Here give some examples of how to use our model.

Text Completion

import torch
from transformers import AutoTokenizer, AutoModelForCausalLM, GenerationConfig

model_name = "deepseek-ai/deepseek-moe-16b-base"
tokenizer = AutoTokenizer.from_pretrained(model_name)
model = AutoModelForCausalLM.from_pretrained(model_name, torch_dtype=torch.bfloat16, device_map="auto")
model.generation_config = GenerationConfig.from_pretrained(model_name)
model.generation_config.pad_token_id = model.generation_config.eos_token_id

text = "An attention function can be described as mapping a query and a set of key-value pairs to an output, where the query, keys, values, and output are all vectors.
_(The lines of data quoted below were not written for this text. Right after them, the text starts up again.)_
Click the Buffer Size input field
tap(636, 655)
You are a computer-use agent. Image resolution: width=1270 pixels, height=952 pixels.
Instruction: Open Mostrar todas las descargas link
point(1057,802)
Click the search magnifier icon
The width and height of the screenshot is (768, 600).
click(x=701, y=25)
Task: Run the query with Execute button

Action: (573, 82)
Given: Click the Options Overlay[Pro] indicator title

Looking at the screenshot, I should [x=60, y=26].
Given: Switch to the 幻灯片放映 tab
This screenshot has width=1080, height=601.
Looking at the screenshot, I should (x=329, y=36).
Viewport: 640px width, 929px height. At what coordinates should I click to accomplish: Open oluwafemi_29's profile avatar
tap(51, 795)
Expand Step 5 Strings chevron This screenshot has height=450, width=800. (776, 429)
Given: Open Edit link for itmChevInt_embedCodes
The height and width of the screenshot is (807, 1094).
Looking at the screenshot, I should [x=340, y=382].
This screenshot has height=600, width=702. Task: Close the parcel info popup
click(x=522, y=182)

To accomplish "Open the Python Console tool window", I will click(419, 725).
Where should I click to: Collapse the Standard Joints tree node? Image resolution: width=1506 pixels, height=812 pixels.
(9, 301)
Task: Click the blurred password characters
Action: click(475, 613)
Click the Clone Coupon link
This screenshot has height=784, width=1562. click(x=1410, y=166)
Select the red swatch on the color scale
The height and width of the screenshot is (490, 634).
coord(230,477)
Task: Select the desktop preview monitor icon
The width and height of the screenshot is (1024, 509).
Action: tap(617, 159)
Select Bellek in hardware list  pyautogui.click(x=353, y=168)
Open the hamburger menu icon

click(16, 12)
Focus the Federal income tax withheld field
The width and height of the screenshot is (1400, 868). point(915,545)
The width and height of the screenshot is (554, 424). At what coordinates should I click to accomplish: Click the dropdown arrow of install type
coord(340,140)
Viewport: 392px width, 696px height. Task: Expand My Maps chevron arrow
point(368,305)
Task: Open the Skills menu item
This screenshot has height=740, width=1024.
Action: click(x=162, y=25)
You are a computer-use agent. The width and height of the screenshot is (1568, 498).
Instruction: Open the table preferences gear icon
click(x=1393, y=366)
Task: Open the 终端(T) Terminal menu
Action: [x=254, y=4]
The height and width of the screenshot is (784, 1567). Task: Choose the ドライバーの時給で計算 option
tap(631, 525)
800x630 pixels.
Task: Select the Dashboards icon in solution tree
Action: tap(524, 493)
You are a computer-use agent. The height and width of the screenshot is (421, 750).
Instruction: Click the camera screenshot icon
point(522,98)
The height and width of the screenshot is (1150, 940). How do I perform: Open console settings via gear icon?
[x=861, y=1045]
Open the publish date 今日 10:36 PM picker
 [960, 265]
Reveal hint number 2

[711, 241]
The output is"
inputs = tokenizer(text, return_tensors="pt")
outputs = model.generate(**inputs.to(model.device), max_new_tokens=100)

result = tokenizer.decode(outputs[0], skip_special_tokens=True)
print(result)

3. License

This code repository is licensed under the MIT License. The use of DeepSeekMoE models is subject to the Model License. DeepSeekMoE supports commercial use.

See the LICENSE-MODEL for more details.